On the other hand, the proposed FP-BMA, which will be described in Section~\ref{subsec:flat_posterior_aware_optimizer}, allows BNNs to seek flat minima and thus leads to better performance. We also confirm consistent results on various learning rate schedulers and generalization performance metrics, as described in Appendix~\ref{subsec:insufficient_flatness_of_bma_app}.

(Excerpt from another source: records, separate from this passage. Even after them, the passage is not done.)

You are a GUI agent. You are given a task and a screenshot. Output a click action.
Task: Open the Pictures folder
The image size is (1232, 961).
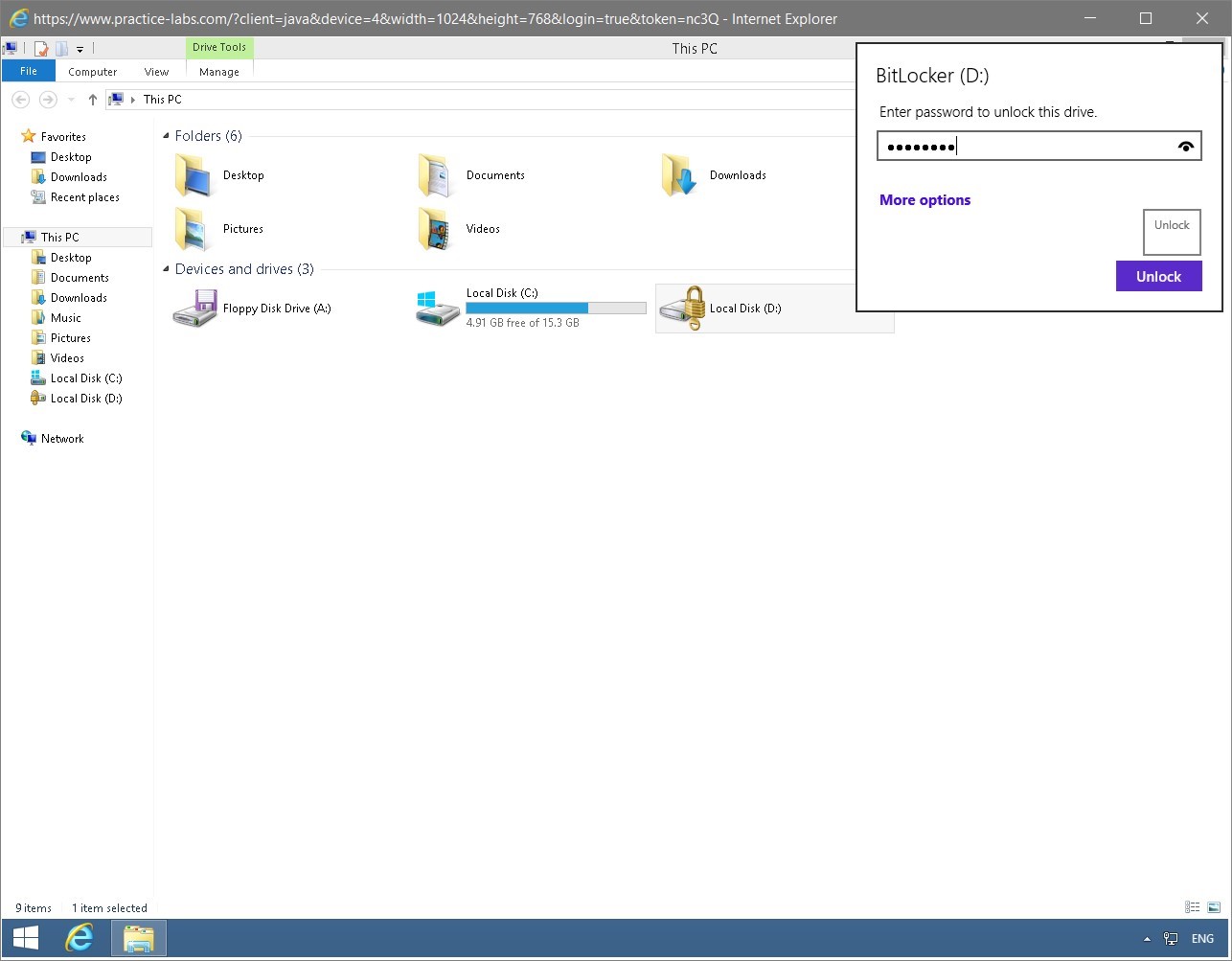coord(242,229)
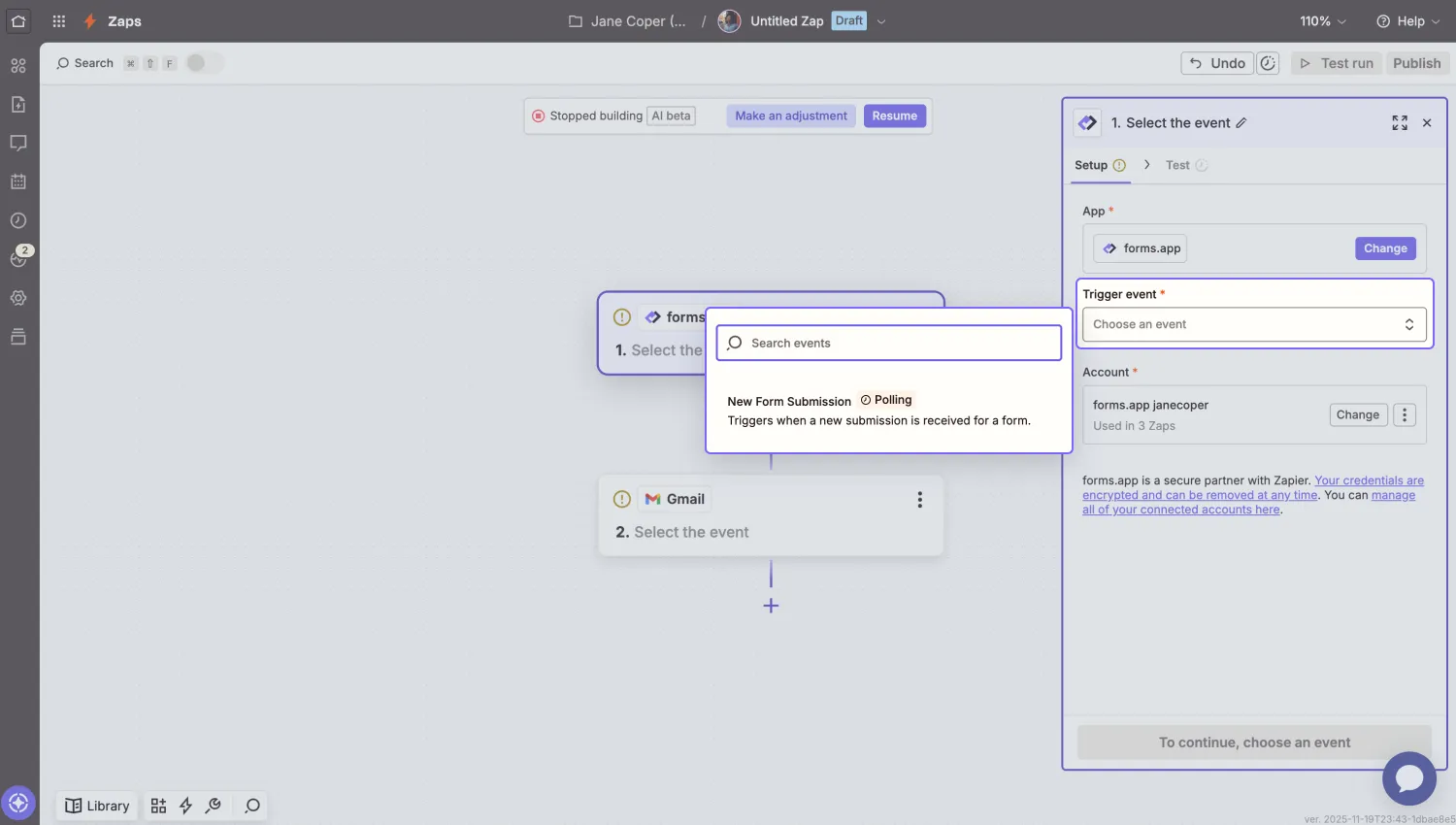Viewport: 1456px width, 825px height.
Task: Click the notifications icon showing badge 2
Action: coord(18,258)
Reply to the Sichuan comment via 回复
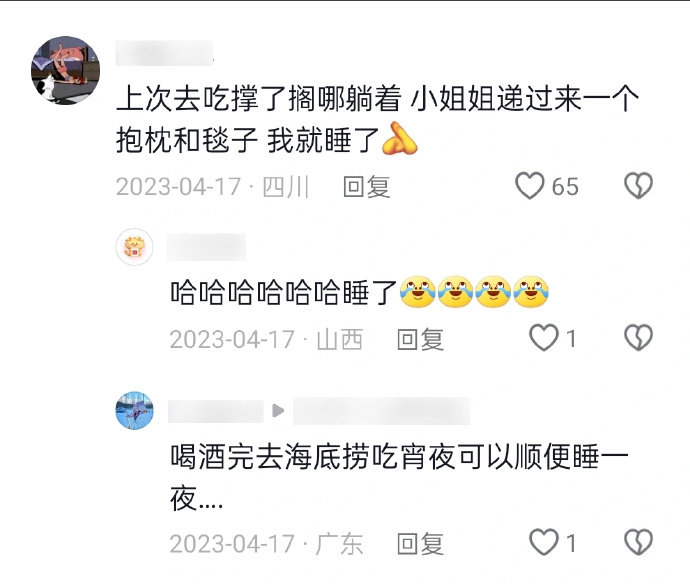The image size is (690, 586). coord(367,187)
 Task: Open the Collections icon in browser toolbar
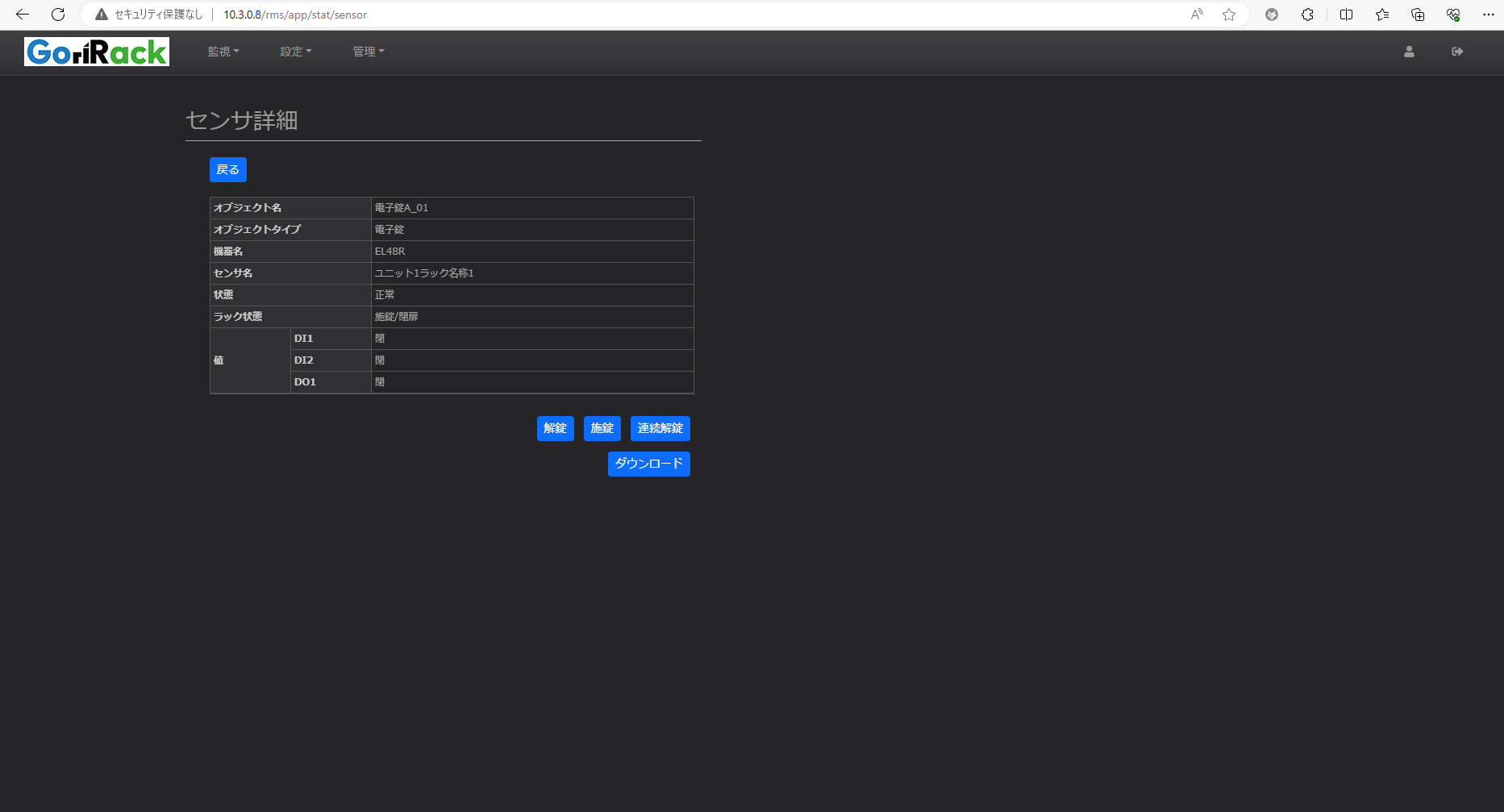1418,15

\paragraph{Takeaway 4: Increasing the
number of BMA samples does not lead to better performance without a flat posterior.}
Figure~\ref{fig:bma_num_plot_nll} compares the NLL of BMA predictions for two posteriors—one considering flatness and the other not. The results show that \emph{simply increasing the number of weight samples in BMA does not outperform BMA with a flat posterior}, highlighting the importance of posterior flatness for better generalization. On the other hand, the proposed FP-BMA, which will be described in Section~\ref{subsec:flat_posterior_aware_optimizer}, enhances posterior quality by capturing flatness and requires fewer samples for improved BMA. Additional results in Appendix~\ref{subsec:performance_changes_based_on_the_number_of_models_in_bma} confirm this trend across different learning rate schedulers and metrics.